Content starts

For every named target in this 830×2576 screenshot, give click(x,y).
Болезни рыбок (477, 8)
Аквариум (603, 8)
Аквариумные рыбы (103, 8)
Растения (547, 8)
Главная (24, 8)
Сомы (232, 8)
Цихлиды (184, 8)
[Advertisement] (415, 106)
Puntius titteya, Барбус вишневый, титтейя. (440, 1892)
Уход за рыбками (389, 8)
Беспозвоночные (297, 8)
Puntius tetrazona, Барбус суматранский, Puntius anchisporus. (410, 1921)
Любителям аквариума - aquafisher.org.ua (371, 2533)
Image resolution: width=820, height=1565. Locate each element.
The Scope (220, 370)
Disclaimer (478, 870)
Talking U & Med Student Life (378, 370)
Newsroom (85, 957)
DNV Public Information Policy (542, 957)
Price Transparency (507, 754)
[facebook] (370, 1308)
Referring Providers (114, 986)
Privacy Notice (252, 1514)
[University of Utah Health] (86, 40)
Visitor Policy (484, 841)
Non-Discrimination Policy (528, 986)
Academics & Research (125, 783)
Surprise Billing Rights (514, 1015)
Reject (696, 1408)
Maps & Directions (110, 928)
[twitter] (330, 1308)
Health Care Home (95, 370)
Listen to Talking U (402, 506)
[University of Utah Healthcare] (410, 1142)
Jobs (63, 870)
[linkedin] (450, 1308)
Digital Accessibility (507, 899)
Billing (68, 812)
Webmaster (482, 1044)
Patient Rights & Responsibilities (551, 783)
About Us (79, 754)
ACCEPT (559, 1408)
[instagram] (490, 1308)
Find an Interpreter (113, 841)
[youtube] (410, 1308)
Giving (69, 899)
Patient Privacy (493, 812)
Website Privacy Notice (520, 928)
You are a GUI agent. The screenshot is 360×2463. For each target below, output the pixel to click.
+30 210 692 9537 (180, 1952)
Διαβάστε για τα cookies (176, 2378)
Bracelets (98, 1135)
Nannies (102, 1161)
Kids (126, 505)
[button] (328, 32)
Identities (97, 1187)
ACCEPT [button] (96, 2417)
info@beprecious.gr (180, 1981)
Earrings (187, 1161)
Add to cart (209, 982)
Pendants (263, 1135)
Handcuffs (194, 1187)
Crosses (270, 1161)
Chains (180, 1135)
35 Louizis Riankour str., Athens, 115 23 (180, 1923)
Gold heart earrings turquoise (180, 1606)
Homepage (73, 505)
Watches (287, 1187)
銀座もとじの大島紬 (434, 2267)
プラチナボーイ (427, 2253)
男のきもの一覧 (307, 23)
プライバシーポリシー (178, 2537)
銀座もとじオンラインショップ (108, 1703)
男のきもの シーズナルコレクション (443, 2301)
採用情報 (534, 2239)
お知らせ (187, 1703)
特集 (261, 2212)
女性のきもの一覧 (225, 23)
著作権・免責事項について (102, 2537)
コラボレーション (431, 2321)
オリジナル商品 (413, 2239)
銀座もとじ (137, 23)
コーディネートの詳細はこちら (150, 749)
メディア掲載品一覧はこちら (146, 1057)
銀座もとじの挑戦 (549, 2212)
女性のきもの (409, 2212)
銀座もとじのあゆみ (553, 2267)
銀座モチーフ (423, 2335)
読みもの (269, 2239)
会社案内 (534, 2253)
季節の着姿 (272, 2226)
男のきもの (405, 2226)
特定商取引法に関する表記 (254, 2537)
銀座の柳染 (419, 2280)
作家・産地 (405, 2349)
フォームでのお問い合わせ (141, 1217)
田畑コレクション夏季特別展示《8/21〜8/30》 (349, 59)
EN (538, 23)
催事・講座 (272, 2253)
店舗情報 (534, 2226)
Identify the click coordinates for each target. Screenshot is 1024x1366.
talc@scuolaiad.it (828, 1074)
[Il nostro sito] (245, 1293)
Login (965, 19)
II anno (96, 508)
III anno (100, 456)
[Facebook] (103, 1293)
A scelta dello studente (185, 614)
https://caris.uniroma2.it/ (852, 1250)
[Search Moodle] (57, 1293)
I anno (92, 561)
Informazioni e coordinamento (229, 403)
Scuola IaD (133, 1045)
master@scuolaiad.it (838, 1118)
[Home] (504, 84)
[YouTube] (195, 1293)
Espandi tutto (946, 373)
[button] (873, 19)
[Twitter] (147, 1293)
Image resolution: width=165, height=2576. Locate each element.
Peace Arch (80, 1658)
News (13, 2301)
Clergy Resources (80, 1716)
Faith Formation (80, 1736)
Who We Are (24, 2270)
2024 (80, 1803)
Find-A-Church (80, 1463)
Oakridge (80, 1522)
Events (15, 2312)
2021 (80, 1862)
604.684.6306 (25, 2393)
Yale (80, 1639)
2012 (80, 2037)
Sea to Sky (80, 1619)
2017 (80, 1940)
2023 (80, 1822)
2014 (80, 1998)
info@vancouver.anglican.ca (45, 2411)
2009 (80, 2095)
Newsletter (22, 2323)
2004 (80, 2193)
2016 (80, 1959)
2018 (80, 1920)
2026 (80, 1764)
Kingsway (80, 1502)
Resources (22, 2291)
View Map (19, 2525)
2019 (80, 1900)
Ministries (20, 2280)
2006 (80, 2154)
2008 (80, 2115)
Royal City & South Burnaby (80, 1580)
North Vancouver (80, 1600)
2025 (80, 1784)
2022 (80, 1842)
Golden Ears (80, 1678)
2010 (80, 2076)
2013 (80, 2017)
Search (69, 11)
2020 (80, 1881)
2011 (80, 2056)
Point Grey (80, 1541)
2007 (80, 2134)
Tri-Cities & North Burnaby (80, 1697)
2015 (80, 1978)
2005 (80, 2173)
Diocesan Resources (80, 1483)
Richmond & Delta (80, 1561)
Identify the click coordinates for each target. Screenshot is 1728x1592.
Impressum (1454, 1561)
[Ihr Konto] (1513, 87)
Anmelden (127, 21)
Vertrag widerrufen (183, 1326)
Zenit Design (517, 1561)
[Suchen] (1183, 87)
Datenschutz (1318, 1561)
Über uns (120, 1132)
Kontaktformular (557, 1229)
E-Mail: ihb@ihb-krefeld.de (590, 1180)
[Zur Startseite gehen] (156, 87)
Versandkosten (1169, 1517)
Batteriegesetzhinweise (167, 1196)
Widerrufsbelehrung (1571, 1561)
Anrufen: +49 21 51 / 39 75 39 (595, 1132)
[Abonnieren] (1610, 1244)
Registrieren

Content ends

WORK REQUIRED: Could you state how many lines of the records contain "Patient"? Give the number and nothing else.

PROBLEM SOLUTION: 2